> _Excerpt to read_

Which is better of the two KDE (or) GNOME?
I really require the answer purely out of your experience and I appreciate if you could back-up your answer with a short explanation.
Thanks a lot!!!
Which is better of the two KDE (or) GNOME?
I really require the answer purely out of your experience and I appreciate if you could back-up your answer with a short explanation.
Thanks a lot!!!
Desktop choice is a very personal. It is like what is the best editor.
You can install both and find out which you like the best.
Cool… Nice reply… I’ll anyways check it out but I wanted to find out the user’s experience on this one… I am pretty new to the Linux side and thought of finding out your experience…
Anyways thanks a lot for your reply…
This is in part a moderator pre-emptive request to our forum members … PLEASE be civil in your replies. I know the issue of Gnome vs KDE ( vs xfce vs LXDE vs Enlightenment … etc ) is very emotional , and I know this has been discussed to death a thousand times, but PLEASE do not slander the question, nor slander the desktops you do not choose.
Many new users like sekhorr have this question, so please keep your answers civil !!

> _Exercise inputs_

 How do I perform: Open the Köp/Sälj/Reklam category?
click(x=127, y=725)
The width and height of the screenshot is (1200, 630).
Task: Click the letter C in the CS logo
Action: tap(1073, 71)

> _Work to complete_
a - From the forum thread comparing KDE and GNOME, quote the passage starting at "Desktop choice is" and ending at "answers civil !!".
b - Rewrite the entries with "category" changed to "section", keeping everything else the same.

> _Per-task outputs_
a -
Desktop choice is a very personal. It is like what is the best editor.
You can install both and find out which you like the best.
Cool… Nice reply… I’ll anyways check it out but I wanted to find out the user’s experience on this one… I am pretty new to the Linux side and thought of finding out your experience…
Anyways thanks a lot for your reply…
This is in part a moderator pre-emptive request to our forum members … PLEASE be civil in your replies. I know the issue of Gnome vs KDE ( vs xfce vs LXDE vs Enlightenment … etc ) is very emotional , and I know this has been discussed to death a thousand times, but PLEASE do not slander the question, nor slander the desktops you do not choose.
Many new users like sekhorr have this question, so please keep your answers civil !!

b -
 How do I perform: Open the Köp/Sälj/Reklam section?
click(x=127, y=725)
The width and height of the screenshot is (1200, 630).
Task: Click the letter C in the CS logo
Action: tap(1073, 71)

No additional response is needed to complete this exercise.